Die (EU) NIS2-Richtlinie 2022/2555 ist eine Aktualisierung der Richtlinie über die Sicherheit von Netz- und Informationssystemen (NIS) mit dem Ziel, die Cybersicherheitsmaßnahmen in allen EU-Mitgliedstaaten zu stärken und zu vereinheitlichen.
Diese Richtlinie gilt für Unternehmen in der Europäischen Union, deren Tätigkeiten als wesentlich für das Funktionieren der europäischen Wirtschaft und Gesellschaft angesehen werden.
Die NIS2 unterteilt die Unternehmen in zwei Typen:
- Wesentliche Unternehmen (EE): Unternehmen des Verkehrssektors, Versorgungsunternehmen wie Elektrizität und Wasser, Gesundheitswesen (Krankenhäuser und Gesundheitszentren) und Banken.
- Wichtige Einrichtungen (IE): Kurierunternehmen, Digitalanbieter, Abfallentsorgungsunternehmen, Produktionsbetriebe, Lebensmittelunternehmen.
Die erste Art von Unternehmen, die EE, muss anspruchsvollere Anforderungen in Bezug auf die Einhaltung von Vorschriften, Meldepflichten für Vorfälle und Sicherheitsmaßnahmen erfüllen.
Von der NIS2 geforderte Cybersicherheitsmaßnahmen
Die Unternehmen müssen sowohl Maßnahmen zur Cybersicherheit als auch zum Risikomanagement einhalten, z.

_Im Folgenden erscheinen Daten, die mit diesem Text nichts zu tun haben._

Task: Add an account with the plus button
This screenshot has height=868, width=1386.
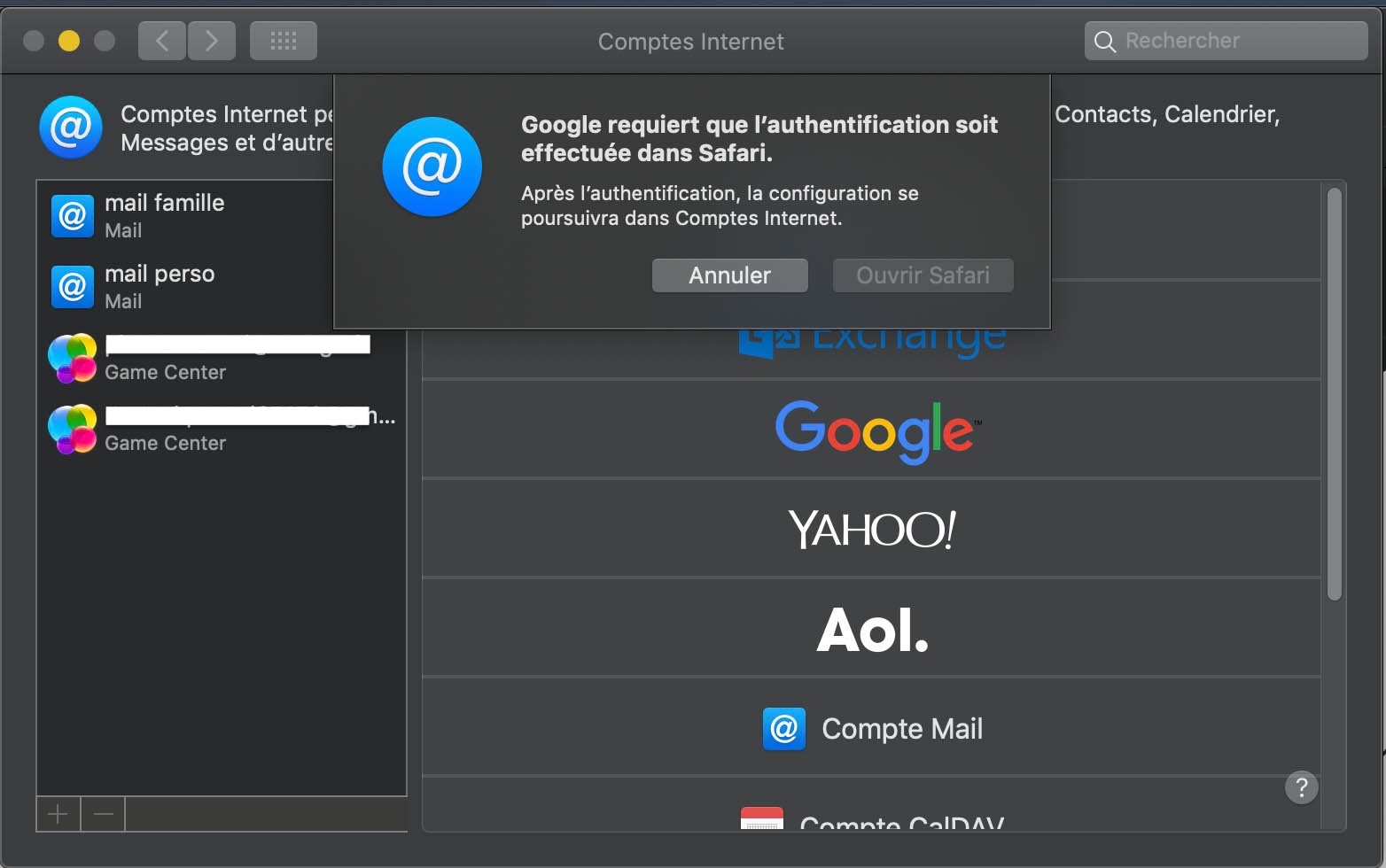Action: coord(58,814)
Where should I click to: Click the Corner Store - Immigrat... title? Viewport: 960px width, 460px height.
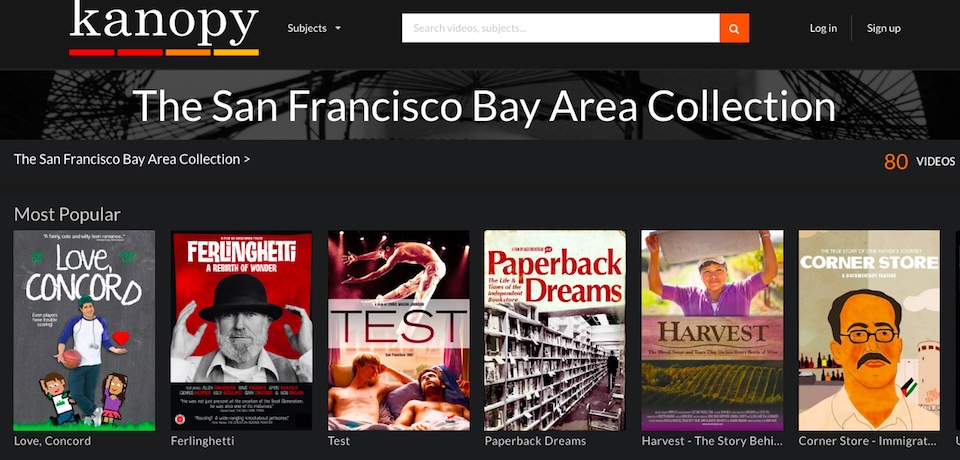point(868,441)
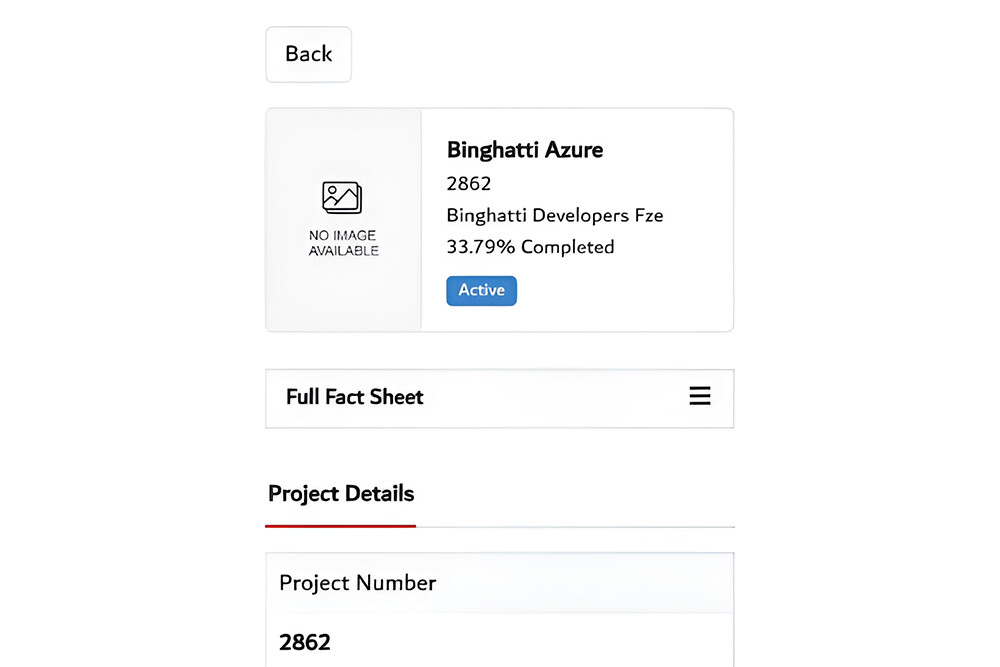This screenshot has height=667, width=1000.
Task: Click the Back button
Action: coord(308,54)
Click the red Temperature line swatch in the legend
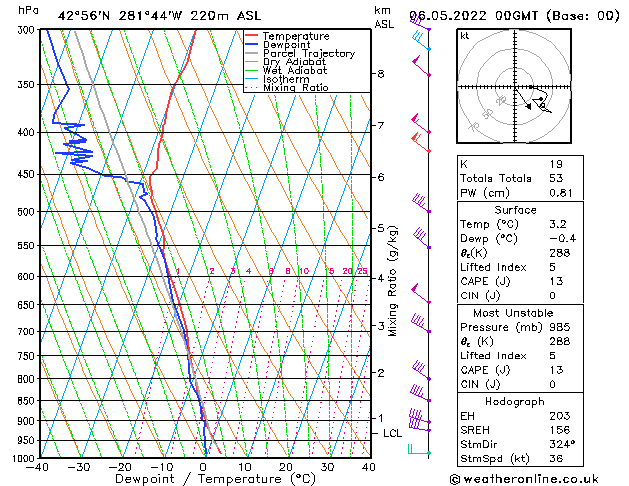The width and height of the screenshot is (629, 486). tap(251, 36)
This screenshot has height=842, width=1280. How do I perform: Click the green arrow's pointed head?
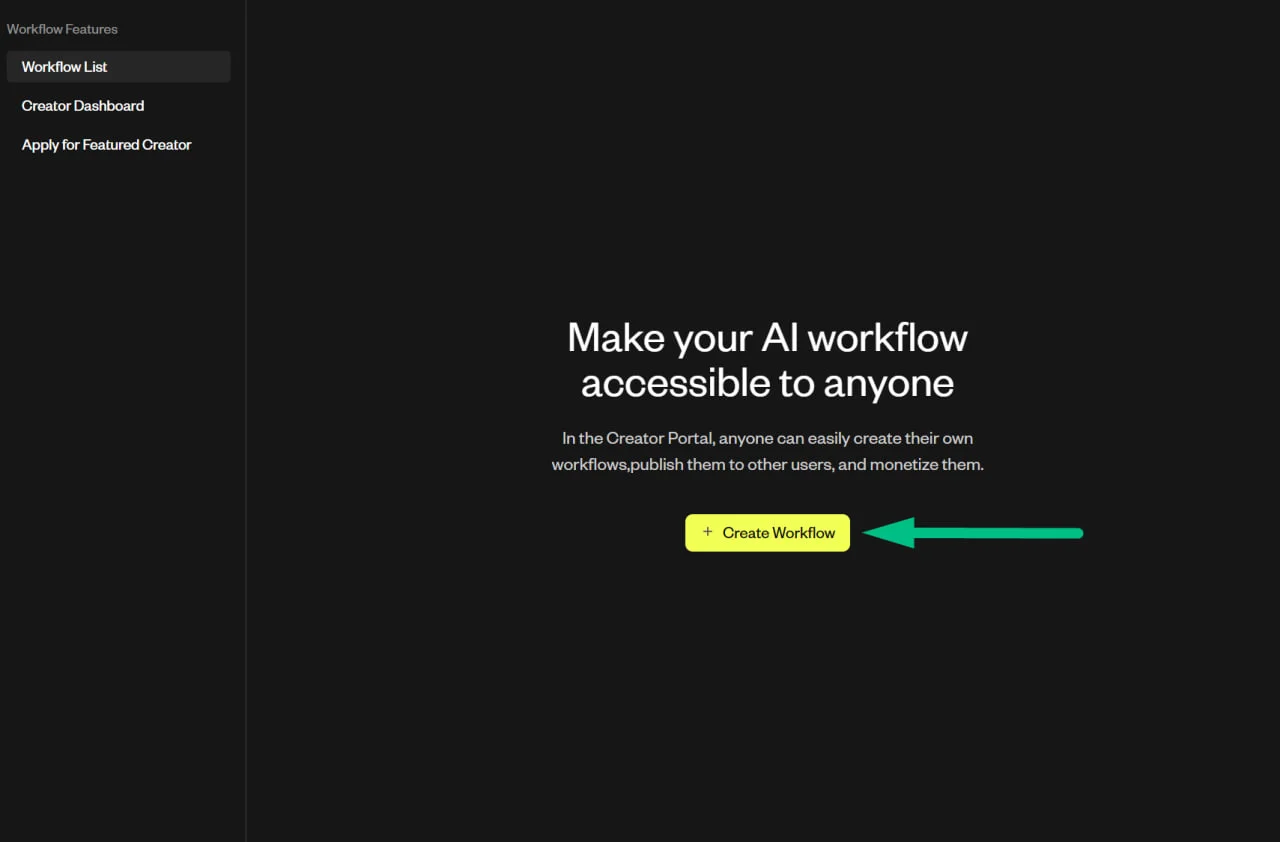888,533
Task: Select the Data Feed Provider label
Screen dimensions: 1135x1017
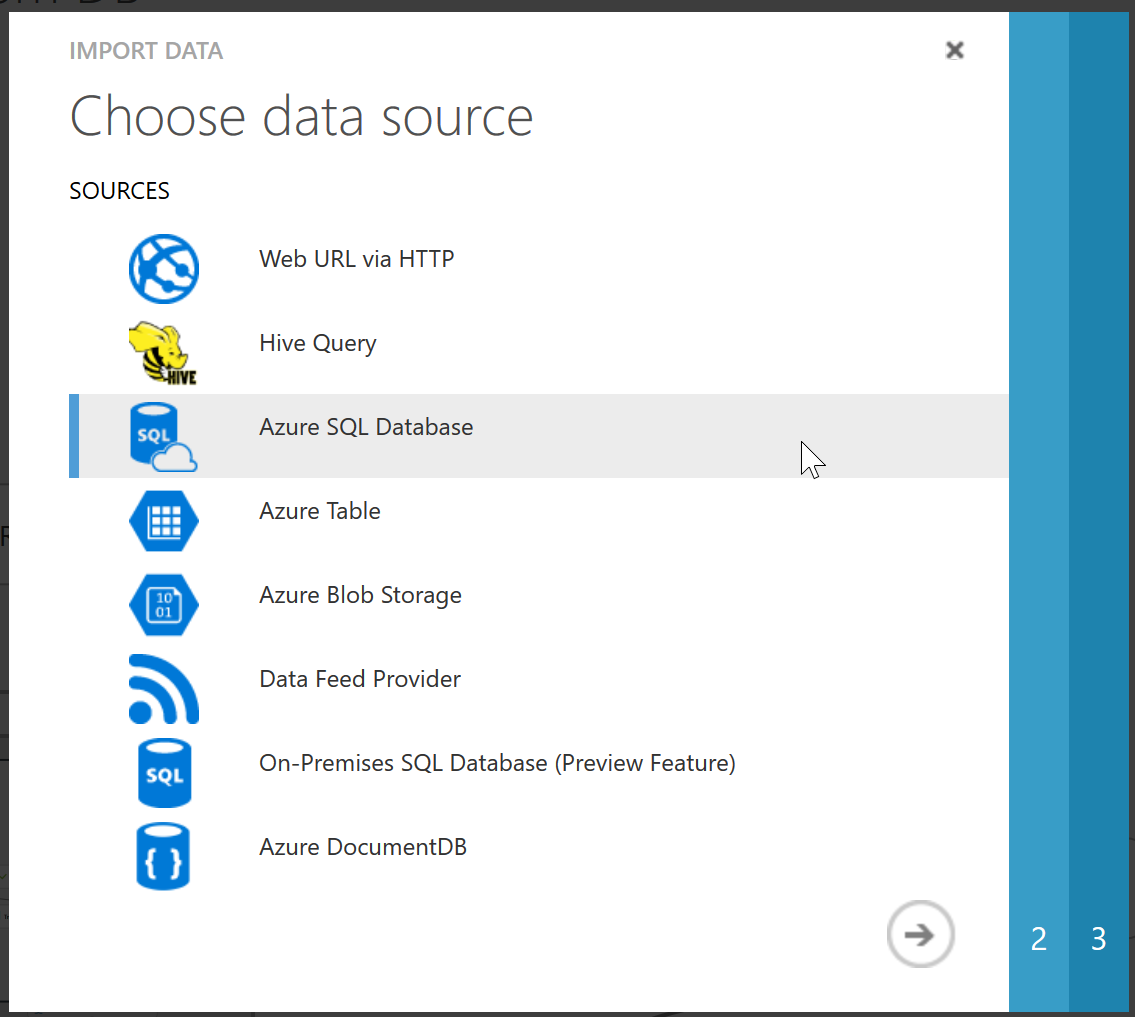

B:
- Implementierung eines Multi-Faktor-Authentifizierungssystems (MFA).
- Kontrolle des Zugangs zu Systemen mit einem Mindestmaß an Berechtigungen.
- Sicherheit in der Lieferkette, Gewährleistung sicherheitsrelevanter Aspekte in den Beziehungen zwischen den verschiedenen Teilen des Unternehmens (Unternehmen, Lieferanten usw.).
- Präventionssysteme zur Erkennung und Verhinderung von Cyberangriffen.
- Backup-Richtlinien, ein System zur Datenwiederherstellung und Geschäftskontinuität.
- Cybersicherheitsschulungen für alle Mitarbeiter des Unternehmens und die Entwicklung von Cyberhygienemaßnahmen.
Wann ist das Datum des Inkrafttretens der Verordnung?
Diese Richtlinie ist am 16. Januar 2023 in Kraft getreten und alle Mitgliedstaaten müssen bis zum 17. Oktober 2024 die erforderlichen Maßnahmen ergreifen, um der Richtlinie nachzukommen.
Was sind die Sanktionen bei Nichteinhaltung?
Im Falle der Nichtanwendung der NIS2-Verordnung können Sanktionen wegen Nichteinhaltung verhängt werden:
- Für „wesentliche Unternehmen“ (EE): höchstens 10 Mio. EUR oder höchstens 2 % des gesamten Jahresumsatzes des Unternehmens im vorangegangenen Geschäftsjahr.
- 7 Millionen oder höchstens 1,4 % des weltweiten Gesamtjahresumsatzes des Unternehmens im vorangegangenen Geschäftsjahr.